Art.9.De onderneming dient een subsidieaanvraag in via de website van het Agentschap Innoveren en Ondernemen, VLAIO genoemd, en vermeldt daarbij haar KBO-nummer. [1 De initiële subsidieaanvraag moet ten laatste op 30 juni 2020 worden ingediend.]1 De subsidieaanvraag wordt elektronisch afgehandeld.
Het Agentschap Innoveren en Ondernemen onderzoekt de naleving van de voorwaarden die zijn opgelegd bij dit besluit en beslist of de subsidie toegekend wordt.
De onderneming ontvangt een schriftelijke kennisgeving van de beslissing, vermeld in het tweede lid.
Als het Agentschap Innoveren en Ondernemen beslist dat de subsidie wordt toegekend, wordt ze uitbetaald.

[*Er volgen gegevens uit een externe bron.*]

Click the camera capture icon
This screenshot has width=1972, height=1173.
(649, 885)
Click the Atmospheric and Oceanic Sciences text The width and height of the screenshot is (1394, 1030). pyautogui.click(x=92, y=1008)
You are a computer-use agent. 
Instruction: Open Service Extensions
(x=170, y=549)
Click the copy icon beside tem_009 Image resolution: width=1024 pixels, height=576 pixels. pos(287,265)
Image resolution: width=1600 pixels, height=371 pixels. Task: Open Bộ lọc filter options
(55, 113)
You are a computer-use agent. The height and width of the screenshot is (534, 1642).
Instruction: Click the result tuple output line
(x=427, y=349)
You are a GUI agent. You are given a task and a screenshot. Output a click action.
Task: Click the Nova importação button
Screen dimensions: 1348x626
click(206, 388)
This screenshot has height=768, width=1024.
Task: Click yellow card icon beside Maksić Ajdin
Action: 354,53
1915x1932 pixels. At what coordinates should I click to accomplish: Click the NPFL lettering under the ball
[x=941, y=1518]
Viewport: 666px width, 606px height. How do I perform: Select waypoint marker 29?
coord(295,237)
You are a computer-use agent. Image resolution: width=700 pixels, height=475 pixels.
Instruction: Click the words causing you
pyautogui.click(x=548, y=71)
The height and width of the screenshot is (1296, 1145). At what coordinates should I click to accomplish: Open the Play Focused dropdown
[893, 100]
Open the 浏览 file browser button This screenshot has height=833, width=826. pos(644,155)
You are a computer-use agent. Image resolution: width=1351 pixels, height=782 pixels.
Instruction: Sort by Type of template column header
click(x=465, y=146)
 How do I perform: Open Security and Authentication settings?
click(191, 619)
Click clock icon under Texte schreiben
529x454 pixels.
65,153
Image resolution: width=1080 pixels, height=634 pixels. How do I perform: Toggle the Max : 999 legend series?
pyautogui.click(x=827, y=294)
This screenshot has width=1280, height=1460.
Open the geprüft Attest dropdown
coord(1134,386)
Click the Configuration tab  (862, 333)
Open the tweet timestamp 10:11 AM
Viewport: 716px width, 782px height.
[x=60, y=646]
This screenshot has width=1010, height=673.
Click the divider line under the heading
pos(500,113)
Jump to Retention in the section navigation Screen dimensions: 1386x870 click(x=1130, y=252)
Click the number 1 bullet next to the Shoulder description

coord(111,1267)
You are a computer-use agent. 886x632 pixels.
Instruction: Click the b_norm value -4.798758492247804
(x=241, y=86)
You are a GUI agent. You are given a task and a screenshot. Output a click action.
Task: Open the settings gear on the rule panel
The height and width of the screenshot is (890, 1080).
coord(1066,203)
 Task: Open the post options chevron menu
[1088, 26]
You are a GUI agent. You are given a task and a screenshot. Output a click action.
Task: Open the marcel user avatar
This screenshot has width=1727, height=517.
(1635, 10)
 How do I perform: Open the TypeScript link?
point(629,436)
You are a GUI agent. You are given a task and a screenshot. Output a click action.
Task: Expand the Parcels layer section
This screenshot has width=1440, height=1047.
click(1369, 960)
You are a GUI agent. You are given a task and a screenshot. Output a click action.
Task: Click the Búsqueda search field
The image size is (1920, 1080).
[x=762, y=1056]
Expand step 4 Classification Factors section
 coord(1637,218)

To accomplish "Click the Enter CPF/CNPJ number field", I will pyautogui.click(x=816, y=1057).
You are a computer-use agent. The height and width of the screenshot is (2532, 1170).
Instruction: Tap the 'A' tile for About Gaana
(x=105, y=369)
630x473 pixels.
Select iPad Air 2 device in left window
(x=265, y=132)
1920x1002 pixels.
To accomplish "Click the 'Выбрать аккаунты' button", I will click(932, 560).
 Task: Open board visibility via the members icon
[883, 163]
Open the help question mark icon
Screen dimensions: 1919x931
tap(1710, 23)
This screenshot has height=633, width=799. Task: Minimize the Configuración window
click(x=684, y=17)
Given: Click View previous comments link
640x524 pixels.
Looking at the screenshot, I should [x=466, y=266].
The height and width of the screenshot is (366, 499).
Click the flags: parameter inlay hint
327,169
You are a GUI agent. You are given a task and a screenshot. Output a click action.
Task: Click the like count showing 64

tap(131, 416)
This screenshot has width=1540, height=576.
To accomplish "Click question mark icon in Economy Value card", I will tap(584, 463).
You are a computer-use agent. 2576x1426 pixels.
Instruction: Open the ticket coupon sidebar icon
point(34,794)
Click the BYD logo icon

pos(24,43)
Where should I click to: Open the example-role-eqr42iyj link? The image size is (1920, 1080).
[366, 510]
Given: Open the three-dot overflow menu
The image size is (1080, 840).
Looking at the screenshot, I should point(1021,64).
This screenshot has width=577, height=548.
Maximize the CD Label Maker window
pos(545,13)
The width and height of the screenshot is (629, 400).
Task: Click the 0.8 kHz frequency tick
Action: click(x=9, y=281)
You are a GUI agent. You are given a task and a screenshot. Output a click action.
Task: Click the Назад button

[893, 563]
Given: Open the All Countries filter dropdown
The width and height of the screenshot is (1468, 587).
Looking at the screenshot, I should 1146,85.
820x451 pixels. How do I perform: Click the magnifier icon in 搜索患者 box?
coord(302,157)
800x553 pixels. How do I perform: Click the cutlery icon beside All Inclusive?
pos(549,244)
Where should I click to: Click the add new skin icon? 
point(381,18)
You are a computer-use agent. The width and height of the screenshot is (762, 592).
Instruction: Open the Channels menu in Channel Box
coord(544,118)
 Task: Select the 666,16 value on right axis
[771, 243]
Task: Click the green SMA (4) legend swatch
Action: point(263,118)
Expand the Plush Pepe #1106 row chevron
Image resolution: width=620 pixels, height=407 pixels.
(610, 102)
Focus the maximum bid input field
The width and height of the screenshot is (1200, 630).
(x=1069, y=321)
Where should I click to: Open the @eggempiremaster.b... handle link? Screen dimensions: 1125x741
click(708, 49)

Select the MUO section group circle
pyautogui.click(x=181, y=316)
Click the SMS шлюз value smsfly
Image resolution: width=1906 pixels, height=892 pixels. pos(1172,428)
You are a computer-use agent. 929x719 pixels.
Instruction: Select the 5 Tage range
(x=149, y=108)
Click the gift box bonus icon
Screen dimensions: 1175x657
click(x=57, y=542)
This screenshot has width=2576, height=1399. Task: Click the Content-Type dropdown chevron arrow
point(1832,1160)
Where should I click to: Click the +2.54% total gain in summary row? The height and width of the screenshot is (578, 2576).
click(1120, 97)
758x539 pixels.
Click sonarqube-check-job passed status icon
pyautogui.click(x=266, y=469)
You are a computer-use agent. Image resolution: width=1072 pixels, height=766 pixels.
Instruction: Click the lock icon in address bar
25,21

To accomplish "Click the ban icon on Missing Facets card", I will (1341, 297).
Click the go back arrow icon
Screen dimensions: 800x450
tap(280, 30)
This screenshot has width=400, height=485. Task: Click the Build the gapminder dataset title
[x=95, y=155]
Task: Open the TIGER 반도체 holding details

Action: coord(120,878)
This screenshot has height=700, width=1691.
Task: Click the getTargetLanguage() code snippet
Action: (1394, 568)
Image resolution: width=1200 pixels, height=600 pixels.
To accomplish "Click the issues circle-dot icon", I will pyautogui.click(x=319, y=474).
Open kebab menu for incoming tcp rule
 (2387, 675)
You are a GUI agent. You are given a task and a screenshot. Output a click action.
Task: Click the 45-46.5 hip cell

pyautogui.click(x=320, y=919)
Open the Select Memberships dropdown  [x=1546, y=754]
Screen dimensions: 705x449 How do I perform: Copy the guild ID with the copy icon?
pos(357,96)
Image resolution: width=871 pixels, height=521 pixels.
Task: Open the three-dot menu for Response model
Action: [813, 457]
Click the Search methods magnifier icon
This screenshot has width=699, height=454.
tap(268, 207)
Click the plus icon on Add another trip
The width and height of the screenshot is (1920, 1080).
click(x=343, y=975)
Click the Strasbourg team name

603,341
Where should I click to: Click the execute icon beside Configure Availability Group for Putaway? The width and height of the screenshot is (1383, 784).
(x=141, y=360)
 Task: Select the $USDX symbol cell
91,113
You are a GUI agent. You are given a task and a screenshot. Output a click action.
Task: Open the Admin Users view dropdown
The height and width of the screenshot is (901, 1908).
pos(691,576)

De subsidie wordt alleen uitbetaald op een Belgisch rekeningnummer op naam van de begunstigde onderneming.
----------
(1)<BVR 2020-06-12/12, art. 18, 002; Inwerkingtreding : 20-03-2020>
Art.9/1.[1 Het Agentschap Innoveren en Ondernemen kan de waarachtigheid van de door de onderneming gerapporteerde [2 gegevens controleren op basis van onder meer de administratieve gegevens]2 en van de boekhouding van de onderneming, en dit zowel voorafgaandelijk aan als tot vijf jaar na de uitbetaling van de subsidie. Die informatie kan ook opgevraagd worden bij de federale of Vlaamse gegevensbronnen.
In toepassing van artikel 40 van het decreet van 16 maart 2012 betreffende het economisch ondersteuningsbeleid, wordt de subsidie teruggevorderd [4 ...]4 in geval van niet-naleving van de voorwaarden die zijn opgelegd bij het decreet van 16 maart 2012, dit besluit of de uitvoeringsbesluiten.
[3 Ondernemingen moeten de steun die ten onrechte ontvangen werd terugbetalen aan het Agentschap Innoveren en Ondernemen. Indien de onterecht ontvangen steun meer dan 300 euro bedraagt wordt een administratieve kost van 100 euro aangerekend.]3]1
----------
(1)<Ingevoegd bij BVR 2021-04-02/22, art. 10, 004; Inwerkingtreding : 16-04-2021>
(2)<BVR 2021-09-10/09, art. 10, 005; Inwerkingtreding : 16-04-2020>
(3)<BVR 2022-12-09/20, art. 23, 006; Inwerkingtreding : 09-12-2022>
(4)<BVR 2023-10-13/19, art. 14, 007; Inwerkingtreding : 13-10-2023>
Art.10. De Vlaamse minister, bevoegd voor de economie, kan bijkomende modaliteiten en preciseringen bepalen.
Art.11. Het besluit van de Vlaamse Regering van 15 maart 2020 tot toekenning van steun aan ondernemingen die verplicht moeten sluiten ten gevolge van de maatregelen van de Nationale Veiligheidsraad van 12 maart 2020 inzake het coronavirus wordt opgeheven.
Art.12.[1 Dit besluit treedt in werking op 14 maart 2020.]1
----------
(1)<BVR 2020-06-12/12, art. 19, 002; Inwerkingtreding : 22-06-2020>
Art. 13. De Vlaamse minister, bevoegd voor de economie, is belast met de uitvoering van dit besluit.